• **REQUIREMENT**: Copy out the lines verbatim, from the line containing "The image size is (887, 565)." through the line containing "click(x=412, y=20)", both included.

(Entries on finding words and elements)

· · · · ·

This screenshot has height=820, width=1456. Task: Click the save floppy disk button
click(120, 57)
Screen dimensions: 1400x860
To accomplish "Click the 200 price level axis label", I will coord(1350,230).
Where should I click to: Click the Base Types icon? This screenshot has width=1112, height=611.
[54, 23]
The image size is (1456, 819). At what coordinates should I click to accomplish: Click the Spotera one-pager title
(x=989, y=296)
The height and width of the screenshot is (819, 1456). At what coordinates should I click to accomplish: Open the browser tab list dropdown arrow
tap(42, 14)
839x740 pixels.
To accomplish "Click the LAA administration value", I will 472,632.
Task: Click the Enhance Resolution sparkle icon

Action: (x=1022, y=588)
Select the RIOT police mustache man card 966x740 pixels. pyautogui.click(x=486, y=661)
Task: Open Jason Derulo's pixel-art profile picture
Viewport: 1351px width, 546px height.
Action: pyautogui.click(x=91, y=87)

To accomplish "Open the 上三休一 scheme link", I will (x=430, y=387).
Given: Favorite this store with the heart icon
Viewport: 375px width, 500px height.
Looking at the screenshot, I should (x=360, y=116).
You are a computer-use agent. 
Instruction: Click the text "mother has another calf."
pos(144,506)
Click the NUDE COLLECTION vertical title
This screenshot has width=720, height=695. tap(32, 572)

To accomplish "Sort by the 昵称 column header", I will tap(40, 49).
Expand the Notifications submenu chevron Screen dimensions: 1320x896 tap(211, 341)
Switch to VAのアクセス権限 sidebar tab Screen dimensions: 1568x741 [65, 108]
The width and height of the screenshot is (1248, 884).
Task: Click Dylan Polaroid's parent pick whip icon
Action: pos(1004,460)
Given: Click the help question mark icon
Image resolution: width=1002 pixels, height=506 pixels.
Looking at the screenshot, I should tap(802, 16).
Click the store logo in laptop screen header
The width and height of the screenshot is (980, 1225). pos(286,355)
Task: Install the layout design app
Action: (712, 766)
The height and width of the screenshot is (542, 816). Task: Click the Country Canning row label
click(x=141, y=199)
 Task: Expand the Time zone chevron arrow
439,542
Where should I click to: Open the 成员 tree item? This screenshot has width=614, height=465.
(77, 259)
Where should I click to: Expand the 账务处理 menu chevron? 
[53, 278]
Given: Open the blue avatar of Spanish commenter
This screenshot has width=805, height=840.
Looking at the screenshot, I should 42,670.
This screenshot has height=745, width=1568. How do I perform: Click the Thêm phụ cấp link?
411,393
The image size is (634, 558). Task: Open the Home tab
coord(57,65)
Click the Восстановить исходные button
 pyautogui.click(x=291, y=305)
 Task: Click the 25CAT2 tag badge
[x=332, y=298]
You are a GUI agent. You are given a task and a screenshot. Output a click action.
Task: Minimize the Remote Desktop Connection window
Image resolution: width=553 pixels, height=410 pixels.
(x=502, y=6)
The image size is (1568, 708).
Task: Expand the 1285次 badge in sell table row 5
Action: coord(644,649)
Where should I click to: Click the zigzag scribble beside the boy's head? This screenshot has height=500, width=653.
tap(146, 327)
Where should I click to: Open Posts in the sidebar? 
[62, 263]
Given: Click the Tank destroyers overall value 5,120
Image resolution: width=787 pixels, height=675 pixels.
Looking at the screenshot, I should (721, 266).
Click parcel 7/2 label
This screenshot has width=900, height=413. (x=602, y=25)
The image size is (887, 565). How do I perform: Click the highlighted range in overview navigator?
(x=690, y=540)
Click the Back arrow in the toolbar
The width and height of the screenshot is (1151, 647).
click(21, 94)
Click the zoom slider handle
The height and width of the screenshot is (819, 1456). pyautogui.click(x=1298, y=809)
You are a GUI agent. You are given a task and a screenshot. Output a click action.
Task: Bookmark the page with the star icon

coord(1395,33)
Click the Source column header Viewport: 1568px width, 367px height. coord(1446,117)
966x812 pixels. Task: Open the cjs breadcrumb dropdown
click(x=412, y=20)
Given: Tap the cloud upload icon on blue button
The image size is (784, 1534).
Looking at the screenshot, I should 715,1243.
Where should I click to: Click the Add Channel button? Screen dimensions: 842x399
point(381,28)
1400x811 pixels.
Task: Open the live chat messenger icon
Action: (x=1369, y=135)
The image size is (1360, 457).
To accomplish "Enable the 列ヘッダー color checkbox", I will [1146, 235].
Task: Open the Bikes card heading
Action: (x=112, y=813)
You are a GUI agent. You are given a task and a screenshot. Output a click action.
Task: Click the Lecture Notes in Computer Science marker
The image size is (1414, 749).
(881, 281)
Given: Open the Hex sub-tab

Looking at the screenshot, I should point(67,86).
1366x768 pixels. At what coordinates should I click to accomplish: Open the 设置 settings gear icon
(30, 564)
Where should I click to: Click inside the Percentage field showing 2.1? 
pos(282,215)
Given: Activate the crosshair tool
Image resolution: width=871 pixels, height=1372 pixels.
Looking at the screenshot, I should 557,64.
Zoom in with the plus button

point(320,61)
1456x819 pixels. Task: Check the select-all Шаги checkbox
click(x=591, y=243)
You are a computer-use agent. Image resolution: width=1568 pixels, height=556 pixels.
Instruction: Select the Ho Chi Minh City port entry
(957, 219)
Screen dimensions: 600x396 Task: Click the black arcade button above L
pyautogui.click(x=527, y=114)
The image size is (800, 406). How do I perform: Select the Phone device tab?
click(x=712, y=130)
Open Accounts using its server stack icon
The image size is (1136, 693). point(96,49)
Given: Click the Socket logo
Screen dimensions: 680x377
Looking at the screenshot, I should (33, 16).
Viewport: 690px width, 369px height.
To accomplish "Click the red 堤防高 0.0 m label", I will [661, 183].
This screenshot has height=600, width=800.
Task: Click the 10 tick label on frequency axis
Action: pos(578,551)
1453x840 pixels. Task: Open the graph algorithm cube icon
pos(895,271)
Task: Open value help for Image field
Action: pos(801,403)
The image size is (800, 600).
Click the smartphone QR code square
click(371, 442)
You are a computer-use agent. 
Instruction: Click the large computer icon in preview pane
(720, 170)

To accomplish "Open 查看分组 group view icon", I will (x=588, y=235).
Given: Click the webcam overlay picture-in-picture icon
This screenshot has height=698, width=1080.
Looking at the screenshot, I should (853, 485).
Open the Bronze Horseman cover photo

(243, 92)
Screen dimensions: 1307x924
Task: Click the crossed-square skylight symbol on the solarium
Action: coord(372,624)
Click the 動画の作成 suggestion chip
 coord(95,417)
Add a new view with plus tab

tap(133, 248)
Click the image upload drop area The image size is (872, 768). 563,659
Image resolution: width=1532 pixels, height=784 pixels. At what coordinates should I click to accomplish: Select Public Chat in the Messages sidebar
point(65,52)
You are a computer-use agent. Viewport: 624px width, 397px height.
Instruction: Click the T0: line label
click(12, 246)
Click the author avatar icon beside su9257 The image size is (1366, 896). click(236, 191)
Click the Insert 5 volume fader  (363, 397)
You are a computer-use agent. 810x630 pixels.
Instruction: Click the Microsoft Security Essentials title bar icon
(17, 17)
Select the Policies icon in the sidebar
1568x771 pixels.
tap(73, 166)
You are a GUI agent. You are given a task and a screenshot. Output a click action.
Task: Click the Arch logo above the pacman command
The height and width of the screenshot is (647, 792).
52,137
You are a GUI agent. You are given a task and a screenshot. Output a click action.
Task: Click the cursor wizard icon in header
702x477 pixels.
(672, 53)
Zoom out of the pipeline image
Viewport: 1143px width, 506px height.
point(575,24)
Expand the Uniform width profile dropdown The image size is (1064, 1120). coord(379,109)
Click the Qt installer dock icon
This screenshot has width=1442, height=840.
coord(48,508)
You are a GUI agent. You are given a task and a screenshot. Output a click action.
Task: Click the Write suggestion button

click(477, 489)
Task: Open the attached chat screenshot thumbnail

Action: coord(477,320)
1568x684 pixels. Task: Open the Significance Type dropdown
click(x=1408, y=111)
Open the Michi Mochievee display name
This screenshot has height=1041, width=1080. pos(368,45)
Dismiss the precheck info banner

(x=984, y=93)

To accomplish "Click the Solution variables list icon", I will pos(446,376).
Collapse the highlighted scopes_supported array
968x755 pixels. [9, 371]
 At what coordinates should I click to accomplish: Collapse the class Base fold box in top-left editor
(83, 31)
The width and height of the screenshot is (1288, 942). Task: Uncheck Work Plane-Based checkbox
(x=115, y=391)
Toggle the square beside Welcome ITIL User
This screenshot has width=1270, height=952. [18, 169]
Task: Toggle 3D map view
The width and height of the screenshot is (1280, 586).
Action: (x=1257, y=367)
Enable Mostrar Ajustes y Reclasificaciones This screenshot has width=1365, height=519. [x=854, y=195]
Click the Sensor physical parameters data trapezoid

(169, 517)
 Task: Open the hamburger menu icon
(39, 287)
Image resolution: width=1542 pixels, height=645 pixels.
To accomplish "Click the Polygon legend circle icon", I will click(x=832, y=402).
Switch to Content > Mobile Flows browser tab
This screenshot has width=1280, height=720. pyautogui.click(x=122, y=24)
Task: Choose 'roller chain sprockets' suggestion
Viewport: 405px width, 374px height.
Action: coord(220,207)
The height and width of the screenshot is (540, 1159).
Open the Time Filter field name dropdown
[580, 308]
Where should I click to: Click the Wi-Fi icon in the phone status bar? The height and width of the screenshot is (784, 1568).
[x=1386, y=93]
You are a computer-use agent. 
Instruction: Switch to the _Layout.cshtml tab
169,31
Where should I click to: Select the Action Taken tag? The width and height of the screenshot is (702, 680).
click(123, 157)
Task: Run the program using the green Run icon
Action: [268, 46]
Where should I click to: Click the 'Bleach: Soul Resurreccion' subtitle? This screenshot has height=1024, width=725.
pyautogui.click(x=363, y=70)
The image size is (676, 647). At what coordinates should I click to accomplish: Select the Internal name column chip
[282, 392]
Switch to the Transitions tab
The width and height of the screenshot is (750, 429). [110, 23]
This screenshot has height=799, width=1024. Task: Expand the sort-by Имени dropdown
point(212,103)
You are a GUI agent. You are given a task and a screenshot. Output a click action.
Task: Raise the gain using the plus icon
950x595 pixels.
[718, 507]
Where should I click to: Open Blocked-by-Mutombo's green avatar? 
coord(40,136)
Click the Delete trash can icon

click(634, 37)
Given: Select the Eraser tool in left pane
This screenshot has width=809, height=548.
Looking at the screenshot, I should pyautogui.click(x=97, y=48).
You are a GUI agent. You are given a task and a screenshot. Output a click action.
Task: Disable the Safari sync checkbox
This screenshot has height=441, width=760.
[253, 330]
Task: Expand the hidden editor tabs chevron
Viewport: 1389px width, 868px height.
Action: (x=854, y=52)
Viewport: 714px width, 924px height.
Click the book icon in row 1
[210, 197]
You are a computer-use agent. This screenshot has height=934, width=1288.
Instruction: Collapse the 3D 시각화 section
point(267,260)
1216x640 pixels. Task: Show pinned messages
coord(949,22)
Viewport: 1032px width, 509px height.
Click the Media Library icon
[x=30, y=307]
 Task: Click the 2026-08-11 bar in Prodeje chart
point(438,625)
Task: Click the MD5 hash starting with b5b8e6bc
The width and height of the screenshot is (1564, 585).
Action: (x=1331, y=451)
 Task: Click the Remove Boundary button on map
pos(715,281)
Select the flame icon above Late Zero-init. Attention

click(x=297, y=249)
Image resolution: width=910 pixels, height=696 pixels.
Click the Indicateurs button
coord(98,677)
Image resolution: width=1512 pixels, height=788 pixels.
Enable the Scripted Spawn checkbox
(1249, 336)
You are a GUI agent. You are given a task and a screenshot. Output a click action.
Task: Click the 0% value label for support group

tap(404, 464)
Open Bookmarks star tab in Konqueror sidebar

· · · · ·

• **COMPLETE OUTPUT**:
The image size is (887, 565). How do I perform: Click the highlighted range in overview navigator?
(x=690, y=540)
Click the Back arrow in the toolbar
The width and height of the screenshot is (1151, 647).
click(21, 94)
Click the zoom slider handle
The height and width of the screenshot is (819, 1456). pyautogui.click(x=1298, y=809)
You are a GUI agent. You are given a task and a screenshot. Output a click action.
Task: Bookmark the page with the star icon

coord(1395,33)
Click the Source column header Viewport: 1568px width, 367px height. coord(1446,117)
966x812 pixels. Task: Open the cjs breadcrumb dropdown
click(x=412, y=20)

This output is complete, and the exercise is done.